Since 1988, she has been Professor of English at Colby College in Maine; as of fall 2010, she is also the Hoyer-Updike Distinguished Writer at Ursinus College in Collegeville, Pennsylvania. From 2007-2010 she served on the judging committee of the Fulbright Scholarships, administered by the U.S. Department of State. As an advocate for transgender equality she has given addresses at the National Press Club, been the keynote or plenary speaker at gender conventions nationwide, and spoken on hundreds of college campuses including Harvard, Yale, Cornell, Columbia, Barnard, Wesleyan, Amherst, Duke and Dartmouth.
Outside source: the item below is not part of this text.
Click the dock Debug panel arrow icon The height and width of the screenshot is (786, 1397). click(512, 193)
In April of 2011 she testified before the Judiciary Committee of the Maine Legislature to oppose the proposed legislation to exempt transgender Mainers from that state's human rights law.
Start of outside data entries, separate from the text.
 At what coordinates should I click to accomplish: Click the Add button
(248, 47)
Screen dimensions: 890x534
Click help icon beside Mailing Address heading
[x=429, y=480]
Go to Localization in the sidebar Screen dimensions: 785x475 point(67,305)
Born in 1958 in Valley Forge, Pennsylvania, Boylan received her Bachelor's degree from Wesleyan University, and did her graduate work at Johns Hopkins. Her first book was the collection of short stories, Remind Me to Murder You Later, followed by the novels The Planets, The Constellations, and Getting In, as well as I'm Looking Through You, a memoir about growing up in an allegedly haunted house.
Her most recent project is the young adult series FALCON QUINN, published by HarperCollins, which tells the story of a group of 13 year olds who turn into monsters, and who are sent to a special school in order how to learn how to imitate human beings. The Falcon Quinn series asks the question: Is it better to pretend to be something you're not if it literally means you can survive? Or to embrace your true self, if your true self is, say a zombie?
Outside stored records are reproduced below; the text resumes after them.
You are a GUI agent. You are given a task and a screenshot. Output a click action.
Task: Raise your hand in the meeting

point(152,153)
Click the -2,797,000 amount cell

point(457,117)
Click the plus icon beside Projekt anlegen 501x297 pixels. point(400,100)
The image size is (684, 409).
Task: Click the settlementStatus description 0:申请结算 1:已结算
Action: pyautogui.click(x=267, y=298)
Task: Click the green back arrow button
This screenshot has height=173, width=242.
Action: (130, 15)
Jenny won the Lambda Literary Foundation Prize in 2004. In 2009 the University of Massachusetts awarded her its "Stonewall Legacy" prize. Colby College's students named her the "Professor of the Year" in 2000.
She lives in Belgrade Lakes, Maine, with her spouse, Deedie, and her two sons, Zach and Sean. Their lives revolve around work, school, French horn, the Irish fiddle, and each other.